Yesterday the President of the Family Division handed down his judgment in the contempt of court case Re Ramet.
The case concerned an attack by the father upon the mother and a court clerk at Southend County Court. The attack took place in the courtroom itself, in the course of long-running contact proceedings. The incident itself was not news – it had appeared in at least one national newspaper when it occurred last October, and I mentioned it myself here in one of my Friday Review posts.
I don’t propose to detail the President’s judgment yesterday. Instead, I wanted to say a few words about security in the family courts generally, something that has concerned me for many years.
Throughout my career I often noted with concern the almost total lack of security in family courts. Criminal courts would have some basic security, but family and other civil courts would have none at all save, in more recent times, for checks at the court entrance (although not even that takes place at all courts).

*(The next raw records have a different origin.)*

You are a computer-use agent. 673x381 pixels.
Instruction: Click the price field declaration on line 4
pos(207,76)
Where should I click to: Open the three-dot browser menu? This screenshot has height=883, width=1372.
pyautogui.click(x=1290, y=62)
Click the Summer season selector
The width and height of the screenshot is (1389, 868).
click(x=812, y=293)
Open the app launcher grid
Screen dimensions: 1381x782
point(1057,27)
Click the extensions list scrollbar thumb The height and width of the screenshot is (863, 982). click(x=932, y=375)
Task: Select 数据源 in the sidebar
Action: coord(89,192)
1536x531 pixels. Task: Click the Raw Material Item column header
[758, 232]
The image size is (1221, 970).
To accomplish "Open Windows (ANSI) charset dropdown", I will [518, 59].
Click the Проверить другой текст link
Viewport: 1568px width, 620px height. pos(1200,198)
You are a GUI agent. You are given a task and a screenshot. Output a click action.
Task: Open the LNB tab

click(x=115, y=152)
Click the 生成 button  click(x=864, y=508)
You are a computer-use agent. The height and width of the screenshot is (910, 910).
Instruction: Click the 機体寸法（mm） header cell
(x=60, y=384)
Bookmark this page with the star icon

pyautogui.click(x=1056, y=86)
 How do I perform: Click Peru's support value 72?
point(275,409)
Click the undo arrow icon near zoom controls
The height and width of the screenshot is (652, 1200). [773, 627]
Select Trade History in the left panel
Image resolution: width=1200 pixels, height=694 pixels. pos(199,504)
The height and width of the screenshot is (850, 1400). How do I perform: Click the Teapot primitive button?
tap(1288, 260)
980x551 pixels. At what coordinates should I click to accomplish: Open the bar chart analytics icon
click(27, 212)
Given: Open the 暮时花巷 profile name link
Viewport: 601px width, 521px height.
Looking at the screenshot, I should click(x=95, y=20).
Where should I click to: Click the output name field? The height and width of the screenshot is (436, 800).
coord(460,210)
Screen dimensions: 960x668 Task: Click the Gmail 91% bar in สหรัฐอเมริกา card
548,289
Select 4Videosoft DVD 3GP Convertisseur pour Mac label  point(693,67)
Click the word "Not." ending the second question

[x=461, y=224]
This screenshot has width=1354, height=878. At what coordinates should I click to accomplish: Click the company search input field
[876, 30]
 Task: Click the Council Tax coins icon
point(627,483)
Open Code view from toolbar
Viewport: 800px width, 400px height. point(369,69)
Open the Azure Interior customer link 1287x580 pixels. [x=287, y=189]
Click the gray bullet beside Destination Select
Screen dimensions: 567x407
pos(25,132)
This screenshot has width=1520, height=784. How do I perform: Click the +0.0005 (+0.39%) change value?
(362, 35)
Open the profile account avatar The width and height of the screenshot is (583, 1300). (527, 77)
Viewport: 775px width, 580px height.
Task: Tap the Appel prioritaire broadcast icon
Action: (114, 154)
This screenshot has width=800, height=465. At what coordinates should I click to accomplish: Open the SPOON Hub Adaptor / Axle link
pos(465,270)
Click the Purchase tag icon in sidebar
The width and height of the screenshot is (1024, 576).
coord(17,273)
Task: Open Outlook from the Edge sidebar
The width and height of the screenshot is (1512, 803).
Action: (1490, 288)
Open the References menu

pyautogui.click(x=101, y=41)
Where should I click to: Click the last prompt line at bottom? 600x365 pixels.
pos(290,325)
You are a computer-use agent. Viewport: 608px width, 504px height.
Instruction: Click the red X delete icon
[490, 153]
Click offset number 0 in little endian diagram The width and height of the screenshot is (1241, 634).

When one considers the level of feelings that family proceedings can give rise to, this is a considerable risk. The judge who dealt with Mr Ramet’s criminal charges arising from the incident said about this:
“In a criminal court it is entirely appropriate to be acting in a secure atmosphere. There is a dock. There is a considerable presence by way of security, if necessary … The family court cannot operate in that way. It is, of its very nature, less structured, somewhat less formal, and in cases where the emotional temperature is inevitably high. Parties are going to be in close proximity to each other. That increases the risk of matters such as that which occurred on this occasion happening. It also increases the responsibility of people involved in such proceedings to keep their emotions in trim, to act with appropriate dignity, not to lose their temper and the court will always act by way of deterrent sentences to ensure that……”
Is it good enough to rely upon the parties acting responsibly, and the deterrent of what will happen to them if they do not? This is all very well if the assault only involves the infliction of minor injuries, but what if the injuries are serious, or worse? Imposing a deterrent sentence then would be akin to shutting the stable door after the horse had bolted.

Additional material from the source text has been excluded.